**TASK DESCRIPTION**
Answer these questions using the passage on Chattanooga police below, numbering each answer to match.
1. On what date was the Avery Gray daughter arrested downtown?
2. How old is Marie Mott, and what is her occupation?
3. According to Mrs. Coonrod, who do the city's enforcers have no connection with?

Start of PASSAGE

Mrs. Coonrod says fear of police is so ingrained in her that she instinctively becomes anxious when a cop tails her or is close; “it’s something I’m working on,” she confesses. “We have to work past that” state of generalized dread; “it’s getting a little out of hand.” The city’s enforcers have no connection with the people whose neighborhoods they patrol, she says.

She is “frustrated” by the criminal arrests of the Avery Gray daughter June 25 downtown and Diana Watt in an eight-charge transportation stop Saturday that created an Internet sensation, with 1.5 million views of the Gray girl seizure.

“We have to find a better way to serve these communities, because I know violence is not the way,” Mrs. Coonrod says.

Justice demanded

In booming contrast to the nearly inaudible Coonrod soliloquy is the pitch by Marie Mott, a social activist with a sharp sense of justice who demanded police reform for the sake of the peace and dignity of the residents of Chattanooga.

Marie Mott is passionate about legal and social reform in Chattanooga.

“We have had two young black women,” she roars, “one a minor, one a mother that have been dragged out of their vehicles by their extremities by the Chattanooga police department. *** I cannot imagine me as a daughter, watching my mother who gave me life and birth be dragged out of a vehicle by her extremities.”

The young woman’s voice rises like that of a preacher in the sweat of a Lord’s Day oration. How can officers in the middle of arresting someone not articulate probable cause? she demands.

“I cannot imagine asking the officers who are there on the scene, “What are the charges against me? What is happening? Can you explain and give me context? Can you give me patience? Can you give me decency and respect?” — and be told — nothing. Silence. And just be ignored?”

Miss Mott, 30, a creative designer, reminds council members their authority is delegated and representative.

“You are here off of the backs of the people. Each of you have power extended to you by your community. You do not have a seat: you do not have a voice; you do not have a power that we do not give to you.” Mayor Berke , too, she says, owes his office to the people’s grace.

“I expect in instances when injustices like this come to light, I expect you to speak up. Why? Because you don’t serve [Mayor Berke]; You serve — me. You serve him” (pointing to a member of the audience). “You serve — them. And I expect that when things like this happen for there to be an honesty. There should never be a situation where people are afraid of the people they put into power.”

She says that there are two Chattanoogas riven by social and economic divides, and by “preferential treatment. Enough is enough. I am not asking you for a change. I am demanding it,” she cries.

End of PASSAGE
Start of DATASET RECORDS

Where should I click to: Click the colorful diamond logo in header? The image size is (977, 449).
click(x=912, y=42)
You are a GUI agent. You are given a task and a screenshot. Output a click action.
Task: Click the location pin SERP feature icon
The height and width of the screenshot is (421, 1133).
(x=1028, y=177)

End of DATASET RECORDS
Start of DATASET RECORDS

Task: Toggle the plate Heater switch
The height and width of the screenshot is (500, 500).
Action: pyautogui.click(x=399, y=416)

End of DATASET RECORDS

**FINISHED TASK**
1. June 25
2. She is 30 and a creative designer.
3. The people whose neighborhoods they patrol